Uno studio rivela differenze significative tra persone con e senza passato migratorio
La partecipazione al mercato del lavoro è una condizione essenziale per l’integrazione nella società.
In Svizzera le persone con passato migratorio di prima generazione (in maggior parte nate all’estero) sono il 27,6% della popolazione residente permanente e quelle di seconda generazione (nate in Svizzera) sono il 7,1%, di cui solo lo 0,1% fa parte della terza generazione. L’Ufficio federale di statistica (UST) ha pubblicato uno studio che misura il grado d’integrazione della popolazione con sfondo migratorio. I dati rivelano che questo gruppo di persone svolge sovente un lavoro per il quale è troppo qualificato rispetto agli svizzeri senza radici straniere. I due gruppi si distinguono chiaramente anche nelle conoscenze di lingue nazionali.

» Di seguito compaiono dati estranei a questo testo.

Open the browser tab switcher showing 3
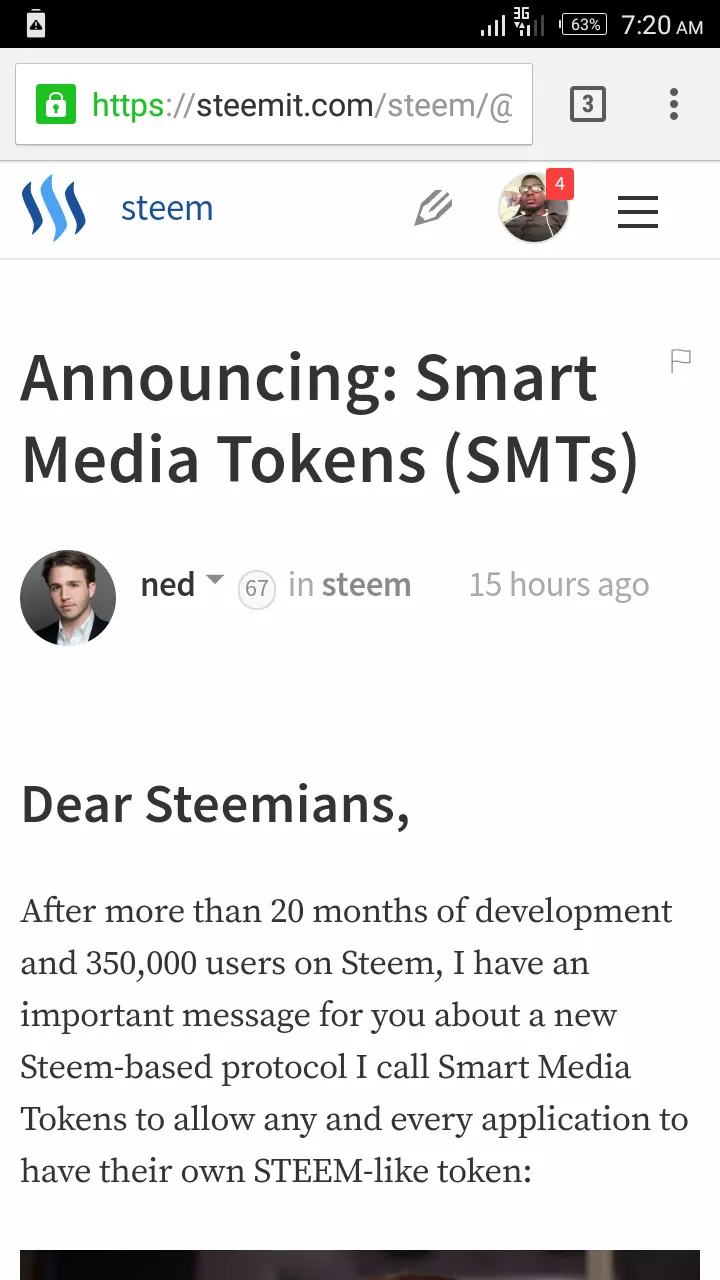This screenshot has height=1280, width=720. tap(588, 104)
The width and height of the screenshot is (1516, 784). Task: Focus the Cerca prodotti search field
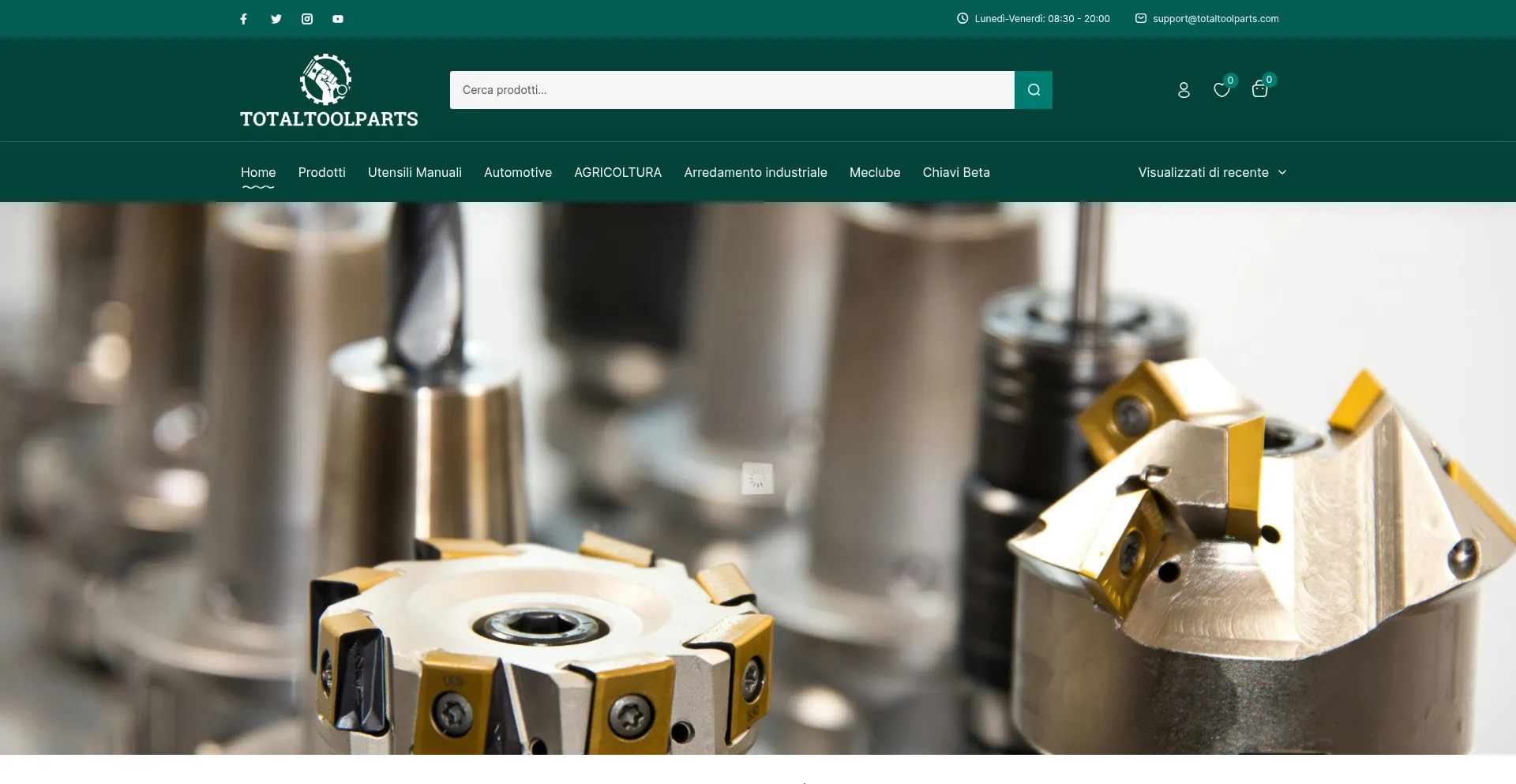pyautogui.click(x=731, y=90)
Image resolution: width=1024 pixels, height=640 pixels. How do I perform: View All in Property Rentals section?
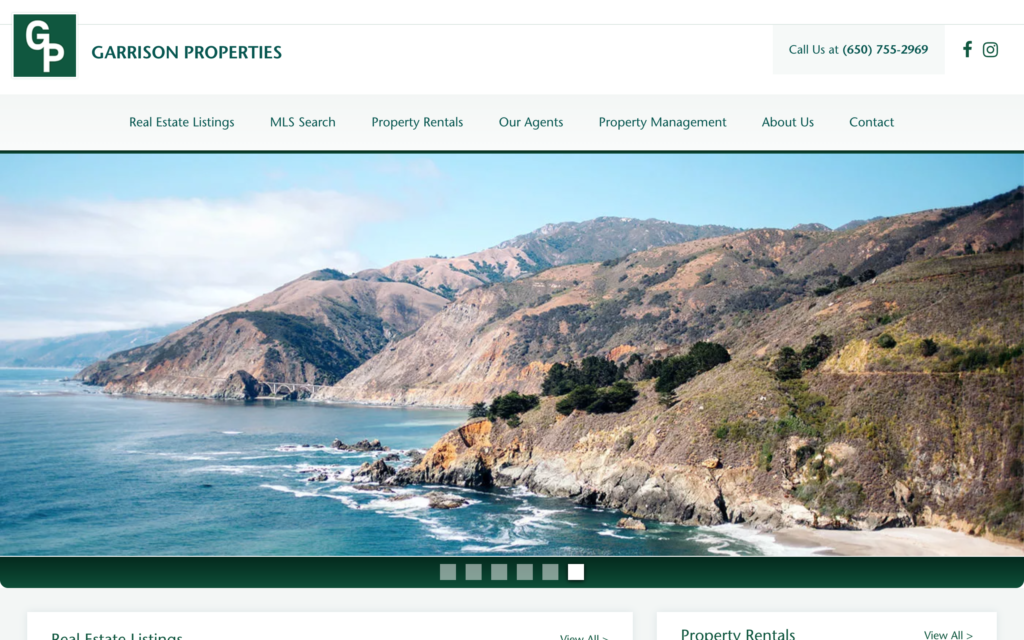pyautogui.click(x=948, y=635)
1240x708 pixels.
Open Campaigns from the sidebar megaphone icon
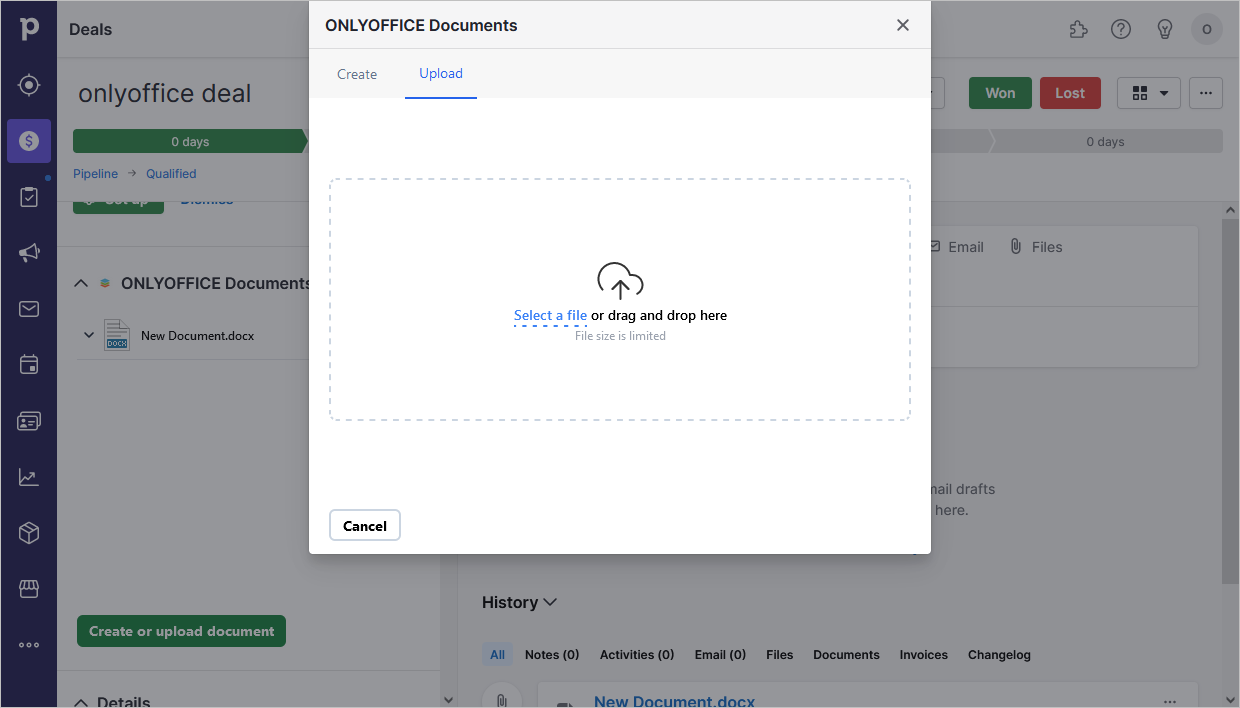point(29,253)
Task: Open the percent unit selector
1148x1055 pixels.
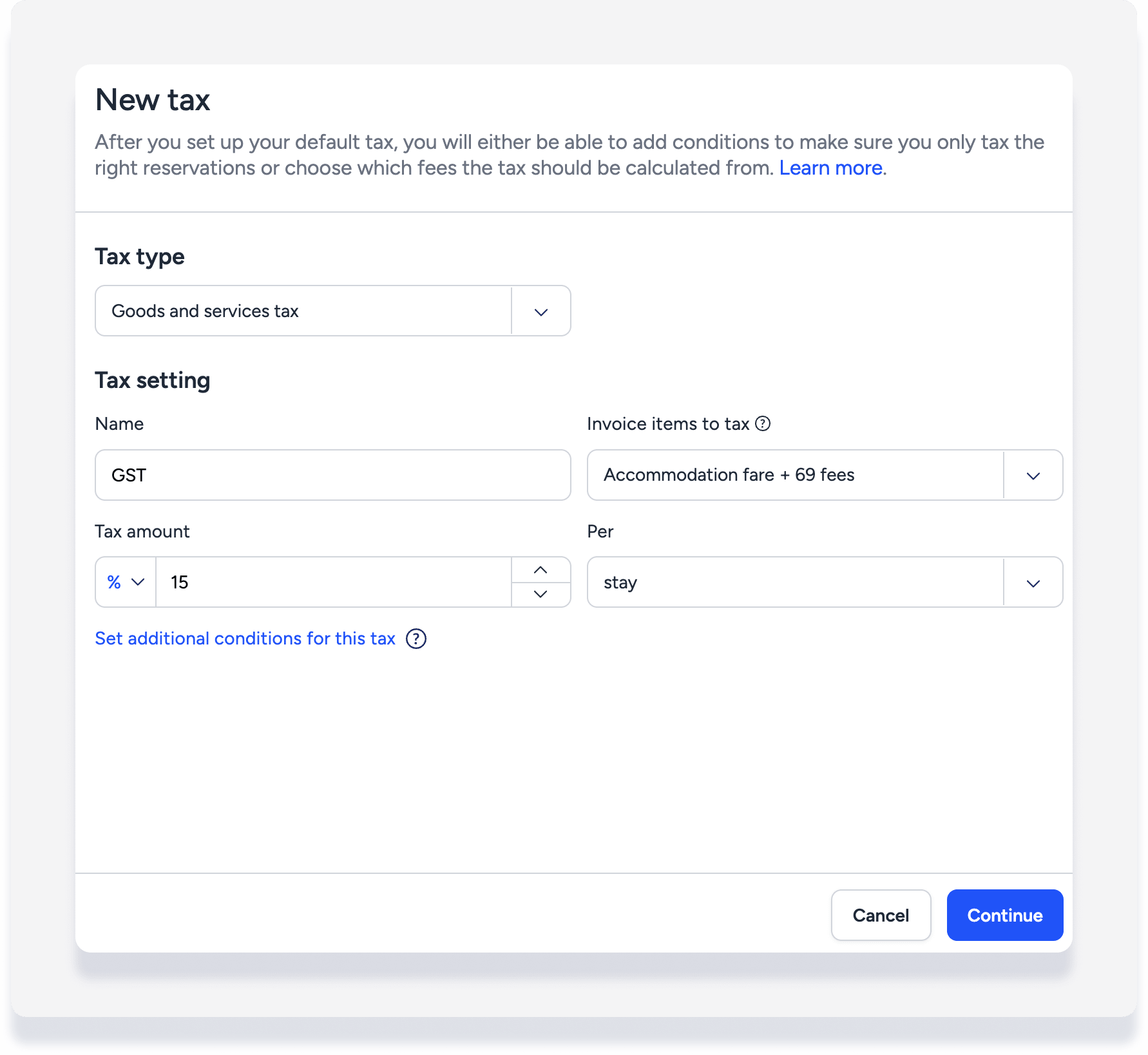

Gli stranieri nati in Svizzera usano abitualmente due idiomi nazionali.
Secondo il monitoraggio il 16.6% delle persone con passato migratorio occupa più sovente un posto di lavoro inferiore alle loro qualifiche, contro il 9.6% dei lavoratori senza radici straniere. La categoria più colpita con il 41.8% è quella dei cittadini provenienti dai paesi europei non membri dell’UE. La partecipazione al mondo del lavoro per svizzeri e stranieri (tasso d’attività vicino all’82%) e pressoché analoga, ma ci sono differenze sensibili su scala gerarchica. Il 30% dei migranti occupa una funzione dirigente contro il 35.5% di salariati svizzeri. Per quel che riguarda la ripartizione per professioni la seconda generazione o quelle successive sono spesso vicine agli svizzeri. In entrambi i gruppi, il 20% svolge una professione tecnica o intermedia, circa l’11% lavora come impiegato d’ufficio e di commercio, e poco più del 12% esercita un’attività di artigiano o operaio specializzato. Nelle “professioni non qualificate” invece la prima generazione è rappresenta con il 9.5% quasi il triplo rispetto agli altri gruppi.
Per quel che concerne la disoccupazione, la popolazione con passato migratorio (6.2%) è quasi tre volte più colpita rispetto a quella senza passato migratorio, mentre la seconda generazione presenta un tasso del 4.9%, secondo la definizione dell’Ufficio internazionale del lavoro (UIL). Un fattore essenziale per la riuscita d’integrazione è la conoscenza linguistica. Gli stranieri di seconda generazione parlano due o tre lingue nazionali. L’uso di due lingue si è registrato nel 28.7% e di tre lingue nel 6.3%. Questi dati sono da due o tre volte maggiori rispetto a quello della popolazione senza passato migratorio con il 12%, rispettivamente l’1,9%. A una sola lingua nazionale, come principale, ricorre il 70% della prima generazione, che dichiara nel 36.8% di aver bisogno di migliorare le conoscenze di una lingua nazionale per trovare un lavoro adeguato al proprio grado di formazione.